Although ample warnings were given, these were in general disregarded
by the people of Johnstown and other downstream towns. The result
was over 2,000 people killed within a few minutes. The following
is an account of that terrible day:
"Friday,
May 31st, 1889. The day before had been a solemn holiday. In
every village veterans of the War for the Union had gathered; in
every cemetery flowers had been strewn upon the gravemounds of the
heroic dead. Now the people were resuming the every-day toil. The
weather was rainy. It had been wet for some days. Stony Creek and
Conemaugh were turbid and noisy. The little South Fork, which ran
into the upper end of the lake, was swollen into a raging torrent.
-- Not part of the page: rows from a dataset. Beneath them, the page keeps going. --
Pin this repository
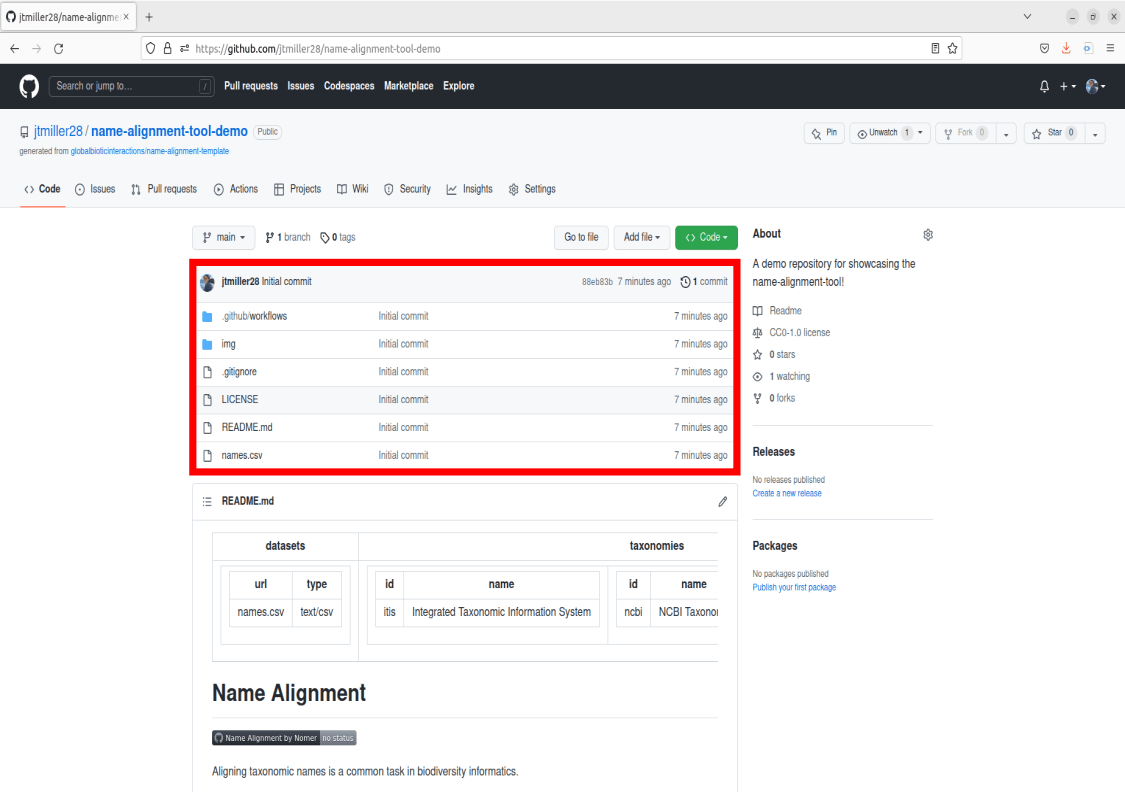Viewport: 1125px width, 792px height. [823, 132]
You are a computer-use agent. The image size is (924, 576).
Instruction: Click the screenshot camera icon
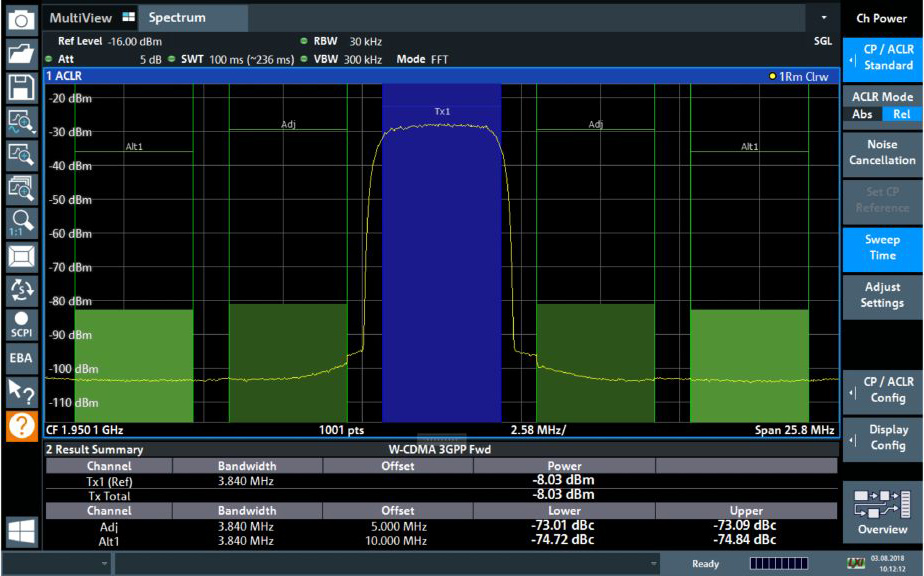tap(21, 19)
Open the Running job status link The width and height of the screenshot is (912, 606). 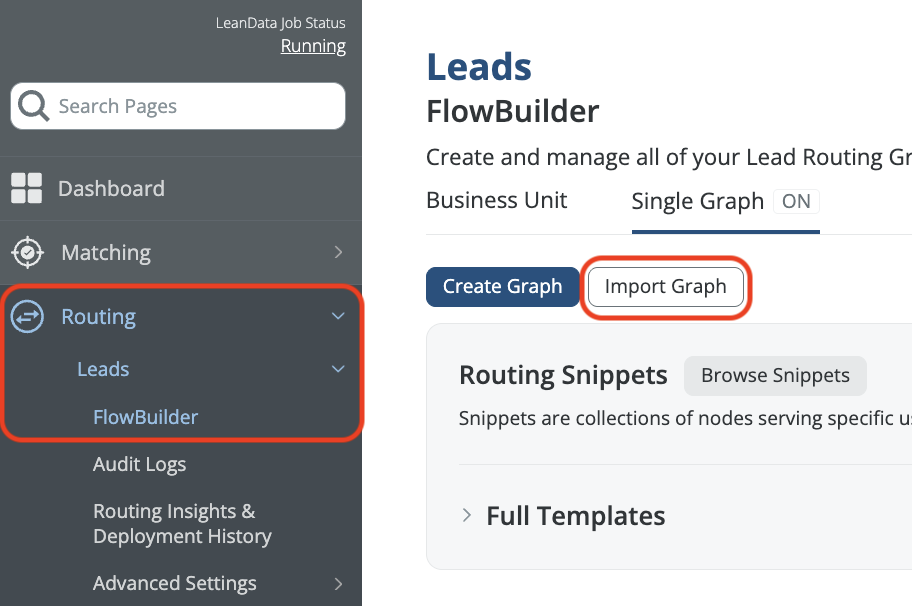(313, 46)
The lake was higher than usual; higher than ever. But the valley
below lay in fancied security, and all the varied activities of
life pursued their wonted round.
"Friday,
May 31st, 1889. Record that awful date in characters of funereal
hue. It was a dark and stormy day, and amid the darkness and the
storm the angel of death spread his wings over the fated valley,
unseen, unknown. Midday comes. Disquieting rumors rush down the
valley. There is a roar of an approaching storm - approaching doom!
The water swiftly rises. A horseman thunders down the valley: "To
the hills, for God's sake! To the hills, for your lives!" They stare
at him as at a madman, and their hesitating feet linger in the valley
of the shadow of death, and the shadow swiftly darkens, and the
everlasting hills veil their faces with rain and mist before the
scene that greets them. "This is what happened: - "The heavy rainfall
raised the lake until its water began to pour over the top of the
dam. The dam itself - wretchedly built of mud and boulders - saturated
through and through, began to leak copiously here and there. Each
watery sapper and miner burrowed on, followers swiftly enlarging
the murderous tunnels. The whole mass became honeycombed. And still
the rain poured down, and still the South Fork and a hundred minor
streams sent in their swelling floods, until, with a roar like that
of the opening gates of the Inferno belching forth the legions of
the damned, the wall gave way, and with the rush of a famished tiger
into a sheepfold, the whirlwind of water swept down the valley on
its errand of destruction -
"And
like a horse unbroken,
When first he feels the rein,
The furious river struggled hard,
And tossed his tawny mane,
And burst the curb and bounded,
Rejoicing to be free,
And, whirling down in mad career,
Battlement and plank and pier, Rushed headlong to the sea!"
"According
to the statements of people who lived in Johnstown and other towns
on the line of the river, ample time was given to the inhabitants
of Johnstown by the railroad officials and by other gentlemen of
standing and reputation. In hundreds of cases this warning was utterly
disregarded, and those who heeded it early in the day were looked
upon as cowards, and many jeers were uttered by lips that now are
cold. The people of Johnstown also had a special warning in the
fact that the dam in Stony Creek, just above the town, broke about
noon, and thousands of feet of lumber passed down the river. Yet
they hesitated, and even when the wall of water, almost forty feet
high, was at their doors, one man is said by a survivor to have
told his family that the stream would not rise very high."
(In: "History of the Johnstown Flood" by Willis Fletcher Johnson.